I read Alexis de Tocqueville's "De La Democratie en Amerique (Democracy in America)" (not in French original but in Japanese translation) during my trip to the US.

De Tocqueville was a politician and a historian in the French Revolution. He took a journey to the U.S. before the Civil War and wrote this book, which was published in 1835.

It's really interesting and worth reading even nowadays because de Tocqueville was quite insightful, of course; but there are three other important reasons.

The first reason is the era when Tocqueville studied the U.S.

Of course the U.S. have changed significantly in the past 175 years. He wrote that the federation and the president didn't have much power in the U.S and pointed out the possibility of breakup of the federation. In fact the U.S. divided at the Civil War.

But after Lincoln reunited the U.S., the power and the authority of the president became more stable. Franklin Roosevelt expanded the authority of the president and the federal government through New Deal Program and World War II.

But the principles of American democracy have remained unchanged since the age of the American Revolutionary War. Now the American governmental organizations have become so complicated that it's more difficult for us to see the principles of American democracy than the age of Tocqueville. We can understand the principles of the American democracy more clearly through its primordial form, which de Tocqueville described in his book.

The second reason is that de Tocqueville observed American democracy objectively.

He didn't completely agree with American democracy and often criticized it. American people believe in the principles of their own democracy, even if the actual government isn't perfect. They think that they are universal and ideal, but de Tocqueville thought that it was quite unique. I completely agree with de Tocqueville and I think that many people all over the world other than Americans might agree with us.

Since American people believe in only their own democracy, they can't imagine that there could be other ways of democracy.

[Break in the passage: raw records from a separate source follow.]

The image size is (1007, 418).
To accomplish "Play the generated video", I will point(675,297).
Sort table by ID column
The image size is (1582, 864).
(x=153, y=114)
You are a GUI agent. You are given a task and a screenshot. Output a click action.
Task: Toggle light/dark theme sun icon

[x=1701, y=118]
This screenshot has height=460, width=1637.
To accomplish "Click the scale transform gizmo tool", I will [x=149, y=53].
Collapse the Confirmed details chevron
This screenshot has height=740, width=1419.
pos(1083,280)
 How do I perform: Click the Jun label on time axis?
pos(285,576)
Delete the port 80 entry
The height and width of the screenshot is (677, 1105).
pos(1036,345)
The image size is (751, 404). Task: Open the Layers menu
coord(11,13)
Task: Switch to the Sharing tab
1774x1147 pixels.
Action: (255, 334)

They can't find the preconditions that their democracy is based on and compare the advantages and disadvantages of other "democracies".

They think that they should spread "American" democracy throughout the world, but they have failed in many countries such as Iraq and Afghanistan, because they ignored the precondition of "American" democracy.

After World War II the U.S. army occupied Japan for seven years and they restructured the Japanese government. Japanese government had became far more democratic before World War II but after Japan gained independence again "American" democracy became to be "Japanized". (I'd like to write about the "Japanization" of "American" democracy in this weblog.)

The third reason is that de Tocqueville also objectively observed "democracy" itself.

As I wrote, American people living in "American" democracy can't observe their own democracy objectively. In a similar way we, living in democratic countries, can't observe "democracy" itself objectively.

But de Tocqueville, living in the age of French revolution, experienced both of the revolution to democracy and the retroaction to monarchy. He supported democracy but he found the disadvantages of democracy and the advantages of monarchy.

I studied cultural anthropology at the university. Anthropologists, who observe other societies, get not only the knowledge of these societies but also an objective views of their own societies. When we read "De La Democratie en Amerique (Democracy in America)", we can observe our "democracy" objectively.